Favorites Game Gluten-Free Grill Lamb Main Dish Small Plate Valentine's Day Winter Holidays

Seared and Roasted French Rack of Lamb

By Mike Kerslake

I always liked lamb. Leg of lamb is what we usually had at our house when I was growing up. Mom always served it with a jar of mint jelly to cover up the strong flavor of the lamb. I liked the flavor of the lamb, but many don’t. I enjoyed the mint jelly anyway!!

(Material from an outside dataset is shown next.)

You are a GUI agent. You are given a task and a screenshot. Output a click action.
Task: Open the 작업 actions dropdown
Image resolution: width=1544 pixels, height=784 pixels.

Lamb racks, also called frenched lamb racks or lamb rib roast are especially good, and does not have the same strong flavor as the more active muscles on a lamb…like a leg of lamb.

Seasoned lamb

Lamb lovers love lamb racks. And non-lamb lovers are surprised at the mild sweet flavor. I call them Lamb Lolipops, and I have heard the term “Lambsicles”. Yum. It is kind of like eating a new flavor of fillet mignon on a stick. Thanks to a friend Lee (aka: QSis) for introducing me to this cut, and recommending the sear/roast method.

 


Ingredients

Print Recipe
  • 1 “frenched” rack of lamb
  • Dizzy Pig® Red Eye Express
  • 2 Tbsp oil
  • 2 Tbsp soy sauce (use gluten-free soy sauce or tamari to keep recipe gluten-free)
  • 1 Tbsp sherry
  • Fresh ground black pepper

Directions

  1. Whisk oil and soy sauce, a squirt of sherry and some black pepper.
  2. Coat lamb in mixture and apply a generous coating of Dizzy Pig Red Eye Express. Just a little hit of flavor along with the oil, which helps the seasoning adhere, and lubricates the meat a tad during the sear.
  3. Let the seasoning get settled in and melted, about an hour.
  4. Prepare your grill for direct cooking with a hot fire. With a medium load of lump charcoal my egg settled in on a steady 650°F.
  5. Sear meat on both sides until browned and slightly charred. It helps to peek after a couple minutes and see how the sear is going. The last thing you want to do is char it to a crisp. Once a good sear is had, flip it on over. Use care to free up any areas that might be sticking, otherwise you could rip off precious crust during the flip! With good searing temps, 2-4 minutes a side is all that is needed.
  6. Once you have a good sear on both sides, the rack is ready for roasting. The meat is still very rare inside, and needs to be finished off to a medium rare (recommended). Roasting at 325-400°F without the direct heat of the coals will complete the project. I suppose you could even finish it in the oven. I was lucky enough to be able to move the meat to another cooker where I was grilling some potatoes at 350°F. But if you only have one cooker, remove the seared rack and rest on a plate while you set up a barrier to block the heat of the coals. A drip pan and V-rack would work well.
  7. Prepare your cooker for indirect roasting at 325-400°F with a drip pan or barrier.
  8. Return rack of lamb to cooker and cook another 10-15 minutes at 325-400°F.
  9. Rack of lamb should have internal temp of 125-135°F. An internal temperature of 125-130°F will yield a dark pink juicy meat. Do not overcook this cut! If you or your guests really like their meat done, then you could probably go to 140°F internal, but past that the tender meat will be dry and less tender.
  10. Rest the meat for 10-20 minutes before cutting to give the juices a chance to redistribute and settle!